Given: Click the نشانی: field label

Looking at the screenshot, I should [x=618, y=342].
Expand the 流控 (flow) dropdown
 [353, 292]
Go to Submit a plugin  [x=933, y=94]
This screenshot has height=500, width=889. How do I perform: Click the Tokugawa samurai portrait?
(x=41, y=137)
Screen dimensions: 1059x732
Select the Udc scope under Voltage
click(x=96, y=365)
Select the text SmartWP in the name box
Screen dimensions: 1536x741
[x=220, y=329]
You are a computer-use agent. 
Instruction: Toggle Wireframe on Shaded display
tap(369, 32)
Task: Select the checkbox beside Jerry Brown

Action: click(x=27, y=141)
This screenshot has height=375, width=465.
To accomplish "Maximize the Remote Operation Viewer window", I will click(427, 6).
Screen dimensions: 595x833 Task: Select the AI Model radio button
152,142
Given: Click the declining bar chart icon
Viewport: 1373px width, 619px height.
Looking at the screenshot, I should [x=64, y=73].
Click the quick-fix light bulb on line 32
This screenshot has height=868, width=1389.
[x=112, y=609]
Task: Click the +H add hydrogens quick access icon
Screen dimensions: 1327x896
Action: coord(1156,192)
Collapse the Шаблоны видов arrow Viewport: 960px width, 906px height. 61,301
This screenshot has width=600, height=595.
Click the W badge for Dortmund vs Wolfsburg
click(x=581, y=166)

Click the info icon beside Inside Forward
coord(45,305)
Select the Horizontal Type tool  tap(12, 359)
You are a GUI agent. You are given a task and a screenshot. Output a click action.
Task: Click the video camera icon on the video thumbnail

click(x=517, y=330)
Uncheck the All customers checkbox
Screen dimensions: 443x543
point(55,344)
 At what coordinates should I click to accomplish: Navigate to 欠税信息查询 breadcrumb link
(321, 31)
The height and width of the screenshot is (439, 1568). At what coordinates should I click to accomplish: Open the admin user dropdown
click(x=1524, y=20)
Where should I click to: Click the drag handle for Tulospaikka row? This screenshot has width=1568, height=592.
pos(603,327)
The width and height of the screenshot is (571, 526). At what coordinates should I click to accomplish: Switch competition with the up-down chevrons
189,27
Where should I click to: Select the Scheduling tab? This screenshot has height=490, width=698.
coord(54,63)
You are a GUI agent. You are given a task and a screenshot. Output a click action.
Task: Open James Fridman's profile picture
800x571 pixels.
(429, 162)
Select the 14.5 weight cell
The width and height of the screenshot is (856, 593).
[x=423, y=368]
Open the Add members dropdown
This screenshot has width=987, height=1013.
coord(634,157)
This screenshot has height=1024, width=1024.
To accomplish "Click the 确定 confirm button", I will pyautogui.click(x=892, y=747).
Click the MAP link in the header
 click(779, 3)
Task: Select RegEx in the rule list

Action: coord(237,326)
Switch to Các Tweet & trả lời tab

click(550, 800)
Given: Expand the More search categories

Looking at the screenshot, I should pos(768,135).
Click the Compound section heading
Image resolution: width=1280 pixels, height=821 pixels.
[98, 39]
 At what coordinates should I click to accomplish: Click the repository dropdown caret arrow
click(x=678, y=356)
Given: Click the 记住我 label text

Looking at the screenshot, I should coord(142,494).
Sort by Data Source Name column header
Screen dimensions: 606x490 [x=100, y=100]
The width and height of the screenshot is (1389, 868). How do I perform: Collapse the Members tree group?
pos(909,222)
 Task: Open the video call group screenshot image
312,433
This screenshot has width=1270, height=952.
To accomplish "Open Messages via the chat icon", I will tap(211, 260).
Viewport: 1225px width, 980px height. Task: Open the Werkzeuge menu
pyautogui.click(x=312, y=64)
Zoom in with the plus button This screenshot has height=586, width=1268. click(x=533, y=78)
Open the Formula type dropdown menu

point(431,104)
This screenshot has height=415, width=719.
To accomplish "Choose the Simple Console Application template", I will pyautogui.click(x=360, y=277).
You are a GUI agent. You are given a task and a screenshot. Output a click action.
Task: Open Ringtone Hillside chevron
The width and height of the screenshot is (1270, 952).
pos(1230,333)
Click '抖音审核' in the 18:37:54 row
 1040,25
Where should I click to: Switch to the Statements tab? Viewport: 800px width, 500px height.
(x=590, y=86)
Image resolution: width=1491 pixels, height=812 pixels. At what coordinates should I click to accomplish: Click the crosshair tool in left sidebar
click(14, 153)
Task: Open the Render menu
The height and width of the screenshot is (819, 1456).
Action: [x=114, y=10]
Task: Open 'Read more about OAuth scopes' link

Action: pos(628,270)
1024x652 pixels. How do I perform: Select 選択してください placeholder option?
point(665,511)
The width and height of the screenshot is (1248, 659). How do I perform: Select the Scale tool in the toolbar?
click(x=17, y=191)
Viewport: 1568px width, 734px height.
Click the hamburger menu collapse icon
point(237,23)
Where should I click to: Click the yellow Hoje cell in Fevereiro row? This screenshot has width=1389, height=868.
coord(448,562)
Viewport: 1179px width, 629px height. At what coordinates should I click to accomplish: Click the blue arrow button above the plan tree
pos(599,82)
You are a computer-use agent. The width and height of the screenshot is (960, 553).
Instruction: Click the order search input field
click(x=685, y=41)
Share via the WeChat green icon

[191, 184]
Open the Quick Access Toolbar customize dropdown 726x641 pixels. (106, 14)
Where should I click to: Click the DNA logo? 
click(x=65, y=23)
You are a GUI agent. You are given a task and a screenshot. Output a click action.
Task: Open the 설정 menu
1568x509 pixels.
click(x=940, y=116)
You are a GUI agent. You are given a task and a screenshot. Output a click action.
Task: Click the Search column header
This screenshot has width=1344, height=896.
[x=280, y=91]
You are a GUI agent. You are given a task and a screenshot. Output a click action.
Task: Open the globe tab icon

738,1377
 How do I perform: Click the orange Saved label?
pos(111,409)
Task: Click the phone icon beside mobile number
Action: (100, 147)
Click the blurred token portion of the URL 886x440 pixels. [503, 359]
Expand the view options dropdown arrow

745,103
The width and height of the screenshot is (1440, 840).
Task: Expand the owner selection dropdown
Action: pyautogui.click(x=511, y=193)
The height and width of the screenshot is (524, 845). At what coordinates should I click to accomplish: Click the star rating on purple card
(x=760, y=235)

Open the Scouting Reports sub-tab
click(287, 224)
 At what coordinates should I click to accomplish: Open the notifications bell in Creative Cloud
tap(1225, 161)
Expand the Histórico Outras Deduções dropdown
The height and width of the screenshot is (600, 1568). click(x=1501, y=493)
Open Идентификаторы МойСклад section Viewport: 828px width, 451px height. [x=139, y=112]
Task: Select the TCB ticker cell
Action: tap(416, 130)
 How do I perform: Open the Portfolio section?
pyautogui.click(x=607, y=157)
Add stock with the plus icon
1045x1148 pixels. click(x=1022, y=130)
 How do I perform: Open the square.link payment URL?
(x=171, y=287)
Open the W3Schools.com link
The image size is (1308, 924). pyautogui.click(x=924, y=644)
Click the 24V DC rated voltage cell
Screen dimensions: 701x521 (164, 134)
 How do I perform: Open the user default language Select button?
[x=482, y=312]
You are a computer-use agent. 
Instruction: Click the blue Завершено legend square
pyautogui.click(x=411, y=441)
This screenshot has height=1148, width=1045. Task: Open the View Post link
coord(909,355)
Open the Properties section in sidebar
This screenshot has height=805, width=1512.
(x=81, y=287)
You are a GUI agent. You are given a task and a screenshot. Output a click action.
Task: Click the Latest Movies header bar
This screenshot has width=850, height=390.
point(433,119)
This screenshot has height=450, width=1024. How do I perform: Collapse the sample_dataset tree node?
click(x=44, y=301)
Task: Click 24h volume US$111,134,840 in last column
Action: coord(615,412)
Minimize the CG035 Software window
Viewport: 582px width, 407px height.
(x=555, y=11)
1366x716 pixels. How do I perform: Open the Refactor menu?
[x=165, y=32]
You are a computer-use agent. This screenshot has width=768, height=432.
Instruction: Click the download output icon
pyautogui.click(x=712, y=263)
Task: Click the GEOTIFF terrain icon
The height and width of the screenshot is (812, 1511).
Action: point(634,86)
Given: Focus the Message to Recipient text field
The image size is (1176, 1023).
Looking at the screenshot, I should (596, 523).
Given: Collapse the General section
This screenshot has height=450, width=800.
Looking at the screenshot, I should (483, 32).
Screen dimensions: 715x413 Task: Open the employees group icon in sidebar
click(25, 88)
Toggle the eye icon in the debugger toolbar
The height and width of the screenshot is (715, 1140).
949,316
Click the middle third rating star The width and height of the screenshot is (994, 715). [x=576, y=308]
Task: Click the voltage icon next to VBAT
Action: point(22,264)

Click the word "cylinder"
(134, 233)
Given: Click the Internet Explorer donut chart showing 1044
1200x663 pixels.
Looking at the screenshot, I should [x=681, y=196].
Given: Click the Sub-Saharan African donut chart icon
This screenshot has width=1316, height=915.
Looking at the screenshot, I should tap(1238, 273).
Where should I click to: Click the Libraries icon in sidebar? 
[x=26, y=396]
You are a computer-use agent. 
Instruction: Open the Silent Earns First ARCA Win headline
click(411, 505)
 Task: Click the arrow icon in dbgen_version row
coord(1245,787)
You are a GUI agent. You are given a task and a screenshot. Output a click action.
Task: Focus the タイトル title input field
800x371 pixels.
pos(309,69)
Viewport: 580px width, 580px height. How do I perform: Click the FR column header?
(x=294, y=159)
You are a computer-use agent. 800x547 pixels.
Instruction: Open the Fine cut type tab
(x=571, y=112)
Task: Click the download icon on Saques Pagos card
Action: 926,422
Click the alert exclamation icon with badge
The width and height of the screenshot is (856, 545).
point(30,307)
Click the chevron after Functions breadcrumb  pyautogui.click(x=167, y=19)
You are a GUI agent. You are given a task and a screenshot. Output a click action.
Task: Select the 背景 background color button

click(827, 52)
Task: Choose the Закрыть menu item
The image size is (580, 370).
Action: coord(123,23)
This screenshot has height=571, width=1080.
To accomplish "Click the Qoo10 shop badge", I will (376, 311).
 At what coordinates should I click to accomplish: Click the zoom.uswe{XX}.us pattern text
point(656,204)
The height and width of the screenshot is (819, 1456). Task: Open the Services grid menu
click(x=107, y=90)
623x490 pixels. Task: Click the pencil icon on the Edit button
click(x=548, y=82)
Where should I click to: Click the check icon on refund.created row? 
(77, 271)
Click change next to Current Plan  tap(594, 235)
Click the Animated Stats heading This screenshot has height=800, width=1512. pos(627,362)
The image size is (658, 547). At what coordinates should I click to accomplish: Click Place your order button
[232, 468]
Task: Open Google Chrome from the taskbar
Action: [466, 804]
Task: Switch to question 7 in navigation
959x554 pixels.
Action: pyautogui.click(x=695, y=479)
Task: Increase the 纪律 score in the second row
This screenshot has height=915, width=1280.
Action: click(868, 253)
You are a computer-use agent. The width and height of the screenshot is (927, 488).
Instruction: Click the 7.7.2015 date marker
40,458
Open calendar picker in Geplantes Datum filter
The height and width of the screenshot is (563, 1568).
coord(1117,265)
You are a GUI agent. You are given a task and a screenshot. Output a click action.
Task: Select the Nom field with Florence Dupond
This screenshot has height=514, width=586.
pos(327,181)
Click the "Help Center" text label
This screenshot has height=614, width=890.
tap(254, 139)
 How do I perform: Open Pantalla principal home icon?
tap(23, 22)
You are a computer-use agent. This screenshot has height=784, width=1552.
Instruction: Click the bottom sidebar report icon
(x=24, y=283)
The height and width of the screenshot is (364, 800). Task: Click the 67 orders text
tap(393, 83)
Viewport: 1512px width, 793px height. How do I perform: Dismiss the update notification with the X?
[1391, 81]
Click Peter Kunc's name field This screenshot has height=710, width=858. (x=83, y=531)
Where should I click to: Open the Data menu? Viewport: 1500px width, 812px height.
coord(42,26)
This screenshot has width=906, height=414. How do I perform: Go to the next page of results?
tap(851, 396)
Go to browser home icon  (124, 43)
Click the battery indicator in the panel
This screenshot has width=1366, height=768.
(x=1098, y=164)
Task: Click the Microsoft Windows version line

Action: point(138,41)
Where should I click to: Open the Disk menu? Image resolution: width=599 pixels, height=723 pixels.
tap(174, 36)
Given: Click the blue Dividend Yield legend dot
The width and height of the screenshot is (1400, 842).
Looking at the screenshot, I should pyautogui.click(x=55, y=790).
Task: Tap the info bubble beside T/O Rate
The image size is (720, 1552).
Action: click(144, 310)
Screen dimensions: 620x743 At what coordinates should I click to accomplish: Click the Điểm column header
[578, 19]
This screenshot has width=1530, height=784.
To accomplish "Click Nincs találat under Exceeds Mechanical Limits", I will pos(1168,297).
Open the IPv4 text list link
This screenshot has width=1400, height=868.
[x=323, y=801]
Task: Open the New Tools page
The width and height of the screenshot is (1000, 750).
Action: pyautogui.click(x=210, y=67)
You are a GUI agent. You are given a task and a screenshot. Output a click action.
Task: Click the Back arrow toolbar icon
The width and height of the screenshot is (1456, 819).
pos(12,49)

*Directions for this task*
Copy the records verbatim, starting at the first line and ending at the line that contains "tap(369, 32)". Include both of those lines.

*In response*
Given: Click the نشانی: field label

Looking at the screenshot, I should [x=618, y=342].
Expand the 流控 (flow) dropdown
 [353, 292]
Go to Submit a plugin  [x=933, y=94]
This screenshot has height=500, width=889. How do I perform: Click the Tokugawa samurai portrait?
(x=41, y=137)
Screen dimensions: 1059x732
Select the Udc scope under Voltage
click(x=96, y=365)
Select the text SmartWP in the name box
Screen dimensions: 1536x741
[x=220, y=329]
You are a computer-use agent. 
Instruction: Toggle Wireframe on Shaded display
tap(369, 32)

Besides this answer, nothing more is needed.